_Brief_
Reproduce all of the data below word for word, leaving the pictures out of your answer.

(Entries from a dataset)
——
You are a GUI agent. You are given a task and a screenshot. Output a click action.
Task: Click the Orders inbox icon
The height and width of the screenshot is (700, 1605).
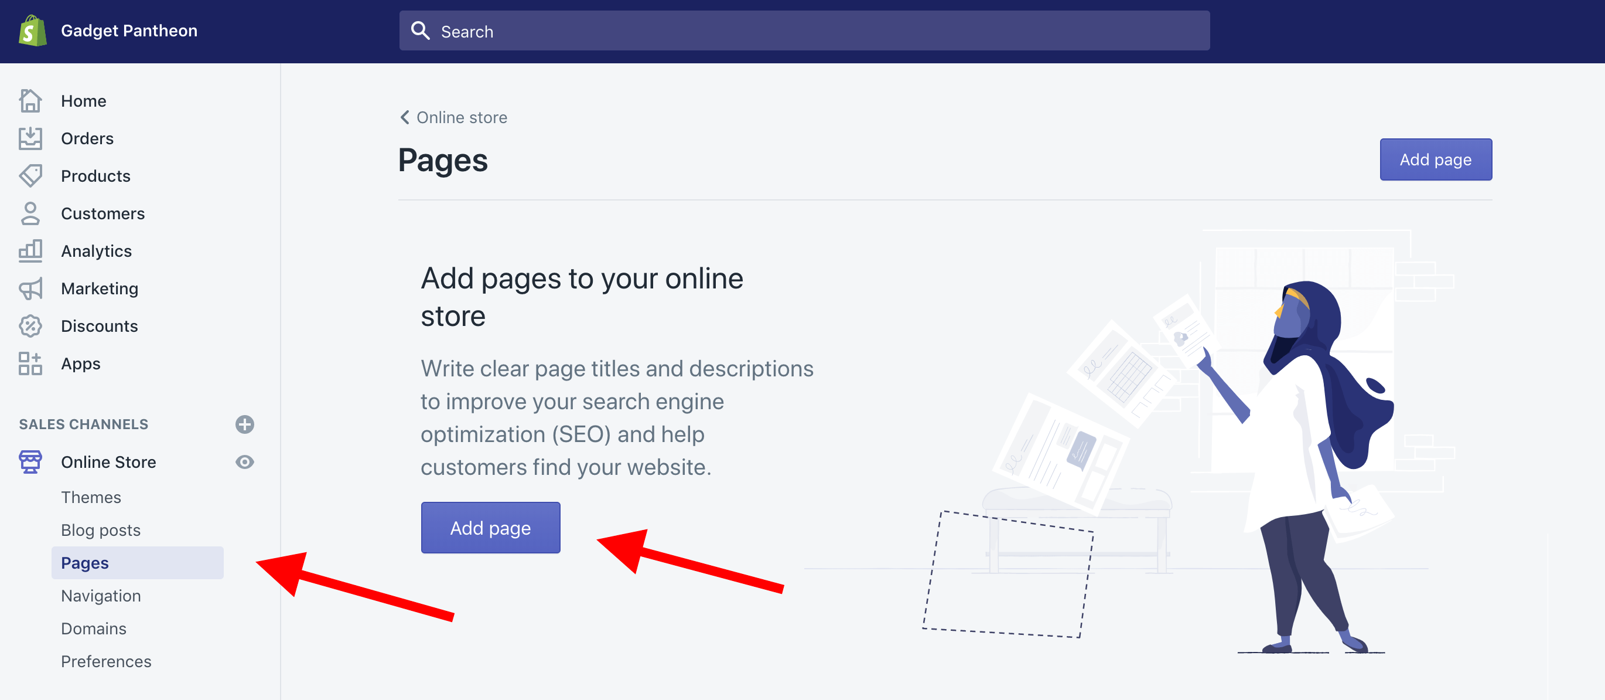[30, 138]
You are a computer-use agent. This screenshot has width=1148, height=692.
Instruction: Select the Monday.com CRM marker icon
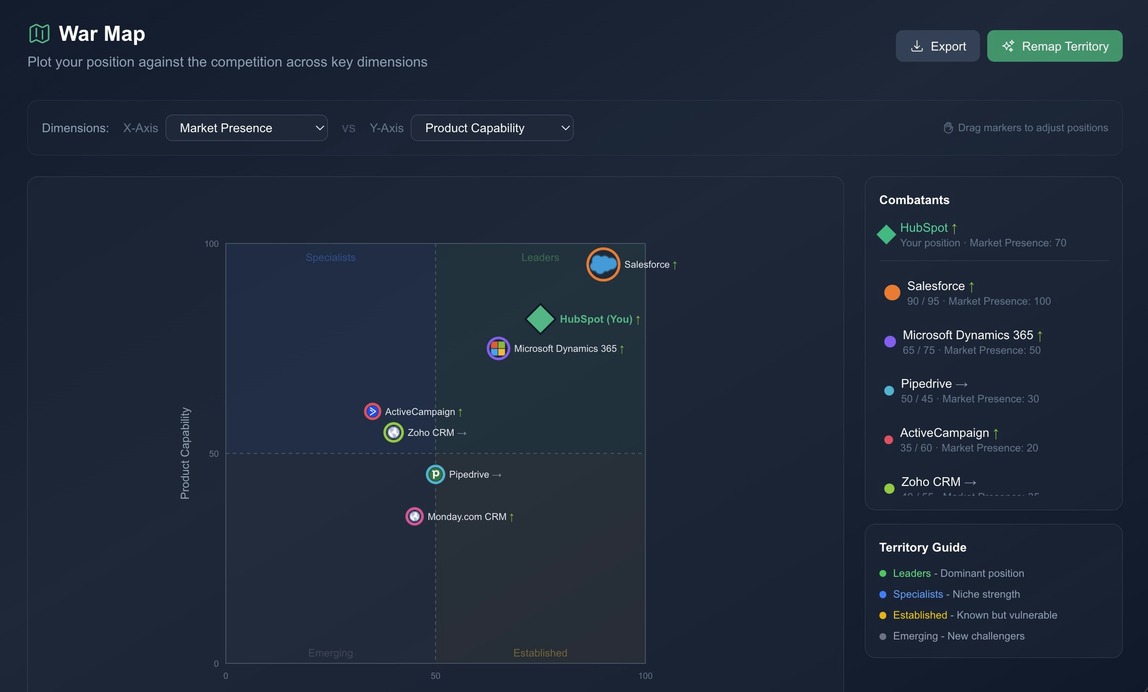click(x=414, y=516)
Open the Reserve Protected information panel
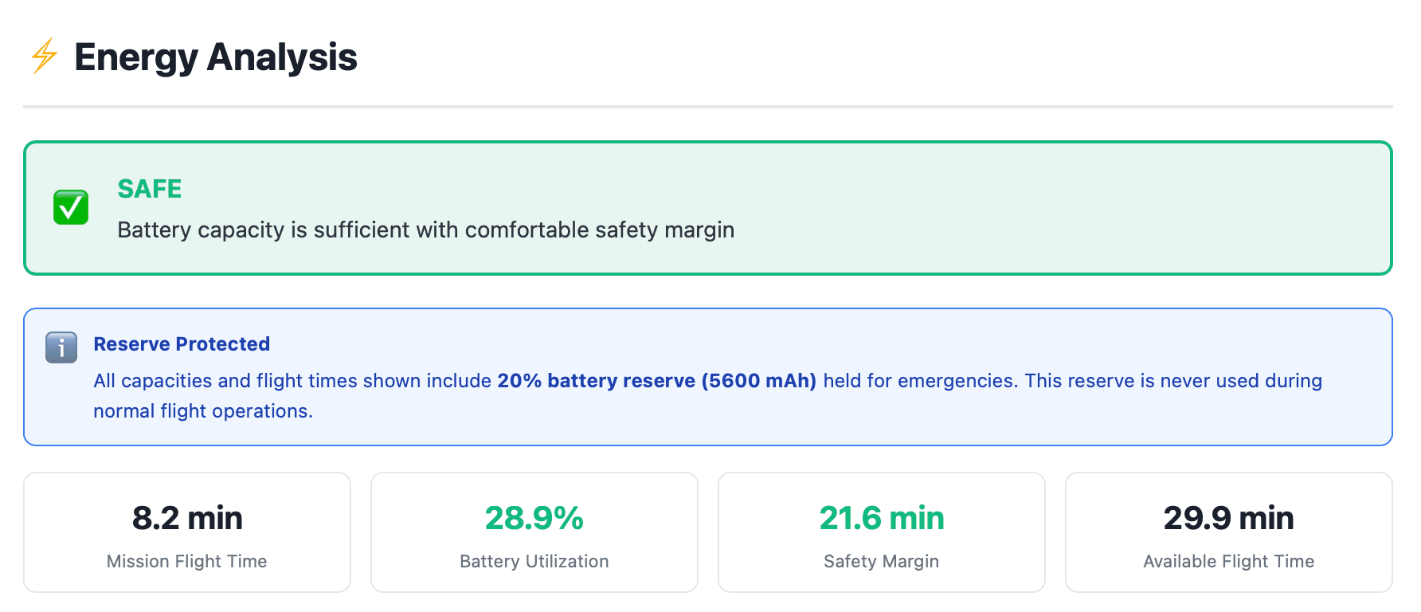Viewport: 1421px width, 612px height. (709, 375)
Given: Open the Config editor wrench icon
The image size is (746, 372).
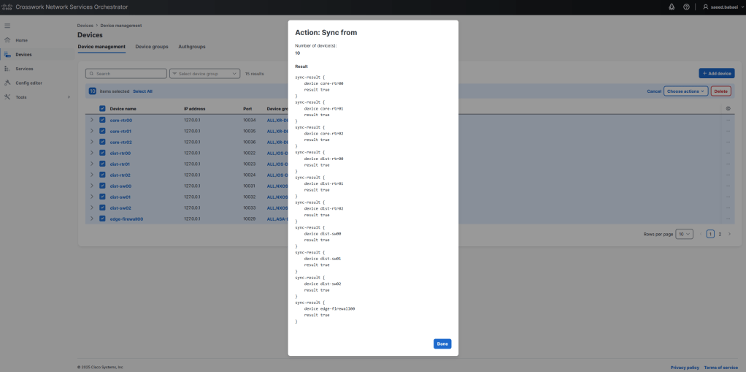Looking at the screenshot, I should coord(7,83).
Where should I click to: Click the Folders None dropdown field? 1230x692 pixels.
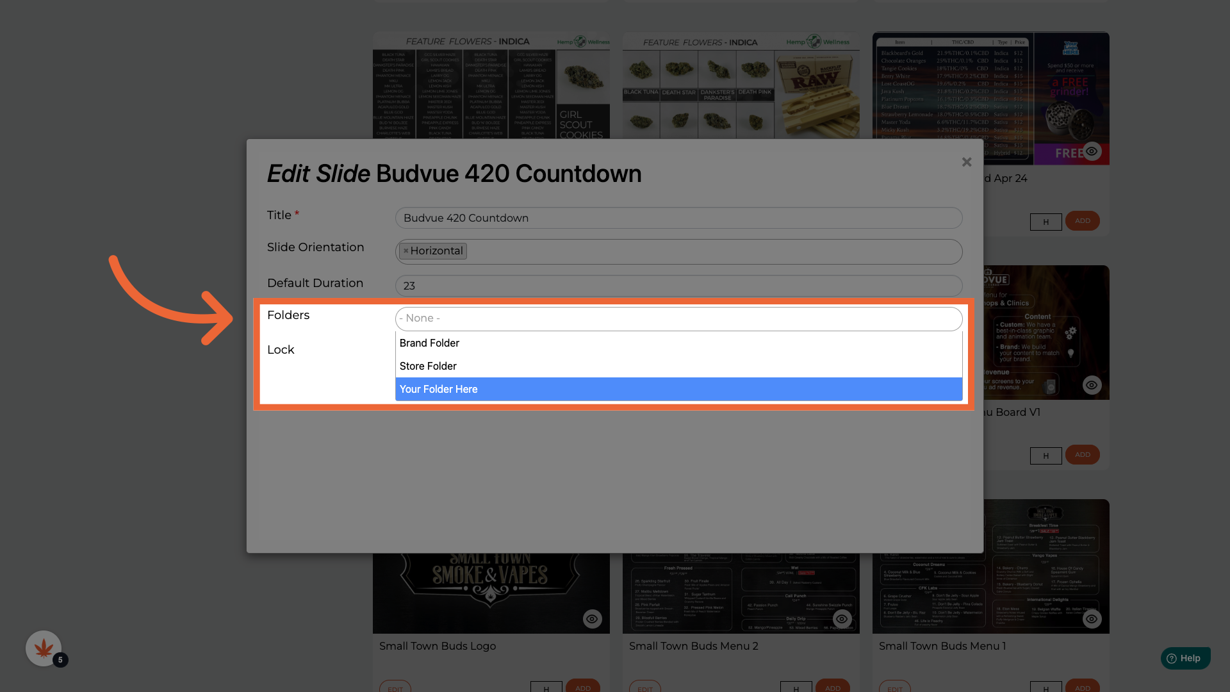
——
_Written answer_
You are a GUI agent. You are given a task and a screenshot. Output a click action.
Task: Click the Orders inbox icon
The height and width of the screenshot is (700, 1605).
[30, 138]
You are a computer-use agent. This screenshot has width=1148, height=692.
Instruction: Select the Monday.com CRM marker icon
click(x=414, y=516)
Open the Reserve Protected information panel
Viewport: 1421px width, 612px height. (709, 375)
Given: Open the Config editor wrench icon
The image size is (746, 372).
Looking at the screenshot, I should coord(7,83).
Where should I click to: Click the Folders None dropdown field? 1230x692 pixels.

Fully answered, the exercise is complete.